**TASK DETAILS:** Return the records in full, exactly as given.

**SOURCE MATERIAL:**

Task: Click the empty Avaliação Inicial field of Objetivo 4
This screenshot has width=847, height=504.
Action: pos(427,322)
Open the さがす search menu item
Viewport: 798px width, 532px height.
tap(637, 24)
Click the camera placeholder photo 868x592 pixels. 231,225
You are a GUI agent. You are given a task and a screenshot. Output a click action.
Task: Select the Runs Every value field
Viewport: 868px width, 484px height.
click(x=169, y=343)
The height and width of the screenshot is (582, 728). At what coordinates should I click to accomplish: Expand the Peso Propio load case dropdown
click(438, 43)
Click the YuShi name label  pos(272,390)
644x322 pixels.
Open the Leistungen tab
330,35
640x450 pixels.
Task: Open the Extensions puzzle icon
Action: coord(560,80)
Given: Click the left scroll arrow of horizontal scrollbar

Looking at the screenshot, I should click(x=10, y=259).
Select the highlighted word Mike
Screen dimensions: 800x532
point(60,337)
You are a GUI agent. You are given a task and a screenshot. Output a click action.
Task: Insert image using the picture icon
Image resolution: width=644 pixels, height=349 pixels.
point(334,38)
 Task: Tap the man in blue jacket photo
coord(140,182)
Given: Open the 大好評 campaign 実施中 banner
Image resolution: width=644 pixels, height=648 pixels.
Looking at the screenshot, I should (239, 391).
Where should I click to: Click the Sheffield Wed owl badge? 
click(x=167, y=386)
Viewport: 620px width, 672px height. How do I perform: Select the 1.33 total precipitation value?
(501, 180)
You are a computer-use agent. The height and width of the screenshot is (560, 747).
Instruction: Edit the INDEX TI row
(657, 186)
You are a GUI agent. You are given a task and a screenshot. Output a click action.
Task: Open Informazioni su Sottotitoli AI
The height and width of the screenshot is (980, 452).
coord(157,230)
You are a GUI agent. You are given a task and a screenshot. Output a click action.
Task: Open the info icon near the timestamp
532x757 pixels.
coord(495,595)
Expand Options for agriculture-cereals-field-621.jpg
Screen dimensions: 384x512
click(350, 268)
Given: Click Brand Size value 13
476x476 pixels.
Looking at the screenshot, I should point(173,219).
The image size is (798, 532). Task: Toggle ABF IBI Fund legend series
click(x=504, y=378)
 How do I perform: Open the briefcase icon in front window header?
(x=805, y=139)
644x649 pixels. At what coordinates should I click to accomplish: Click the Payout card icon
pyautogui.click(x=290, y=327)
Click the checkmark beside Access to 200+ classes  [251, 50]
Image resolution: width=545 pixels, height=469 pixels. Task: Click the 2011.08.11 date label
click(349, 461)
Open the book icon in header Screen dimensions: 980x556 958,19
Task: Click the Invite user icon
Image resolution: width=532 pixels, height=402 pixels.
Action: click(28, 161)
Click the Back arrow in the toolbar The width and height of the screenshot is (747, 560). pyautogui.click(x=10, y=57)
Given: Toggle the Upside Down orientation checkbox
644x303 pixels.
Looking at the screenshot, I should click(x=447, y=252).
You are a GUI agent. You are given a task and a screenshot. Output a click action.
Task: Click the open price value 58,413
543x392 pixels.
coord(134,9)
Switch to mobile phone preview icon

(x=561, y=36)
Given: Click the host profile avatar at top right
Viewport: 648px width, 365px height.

**FINISHED TASK:**
Task: Click the empty Avaliação Inicial field of Objetivo 4
This screenshot has width=847, height=504.
Action: pos(427,322)
Open the さがす search menu item
Viewport: 798px width, 532px height.
tap(637, 24)
Click the camera placeholder photo 868x592 pixels. 231,225
You are a GUI agent. You are given a task and a screenshot. Output a click action.
Task: Select the Runs Every value field
Viewport: 868px width, 484px height.
click(x=169, y=343)
The height and width of the screenshot is (582, 728). At what coordinates should I click to accomplish: Expand the Peso Propio load case dropdown
click(438, 43)
Click the YuShi name label  pos(272,390)
644x322 pixels.
Open the Leistungen tab
330,35
640x450 pixels.
Task: Open the Extensions puzzle icon
Action: coord(560,80)
Given: Click the left scroll arrow of horizontal scrollbar

Looking at the screenshot, I should click(x=10, y=259).
Select the highlighted word Mike
Screen dimensions: 800x532
point(60,337)
You are a GUI agent. You are given a task and a screenshot. Output a click action.
Task: Insert image using the picture icon
Image resolution: width=644 pixels, height=349 pixels.
point(334,38)
 Task: Tap the man in blue jacket photo
coord(140,182)
Given: Open the 大好評 campaign 実施中 banner
Image resolution: width=644 pixels, height=648 pixels.
Looking at the screenshot, I should (239, 391).
Where should I click to: Click the Sheffield Wed owl badge? 
click(x=167, y=386)
Viewport: 620px width, 672px height. How do I perform: Select the 1.33 total precipitation value?
(501, 180)
You are a computer-use agent. The height and width of the screenshot is (560, 747).
Instruction: Edit the INDEX TI row
(657, 186)
You are a GUI agent. You are given a task and a screenshot. Output a click action.
Task: Open Informazioni su Sottotitoli AI
The height and width of the screenshot is (980, 452).
coord(157,230)
You are a GUI agent. You are given a task and a screenshot. Output a click action.
Task: Open the info icon near the timestamp
532x757 pixels.
coord(495,595)
Expand Options for agriculture-cereals-field-621.jpg
Screen dimensions: 384x512
click(350, 268)
Given: Click Brand Size value 13
476x476 pixels.
Looking at the screenshot, I should point(173,219).
The image size is (798, 532). Task: Toggle ABF IBI Fund legend series
click(x=504, y=378)
 How do I perform: Open the briefcase icon in front window header?
(x=805, y=139)
644x649 pixels. At what coordinates should I click to accomplish: Click the Payout card icon
pyautogui.click(x=290, y=327)
Click the checkmark beside Access to 200+ classes  [251, 50]
Image resolution: width=545 pixels, height=469 pixels. Task: Click the 2011.08.11 date label
click(349, 461)
Open the book icon in header Screen dimensions: 980x556 958,19
Task: Click the Invite user icon
Image resolution: width=532 pixels, height=402 pixels.
Action: click(28, 161)
Click the Back arrow in the toolbar The width and height of the screenshot is (747, 560). pyautogui.click(x=10, y=57)
Given: Toggle the Upside Down orientation checkbox
644x303 pixels.
Looking at the screenshot, I should click(x=447, y=252).
You are a GUI agent. You are given a task and a screenshot. Output a click action.
Task: Click the open price value 58,413
543x392 pixels.
coord(134,9)
Switch to mobile phone preview icon

(x=561, y=36)
Given: Click the host profile avatar at top right
Viewport: 648px width, 365px height.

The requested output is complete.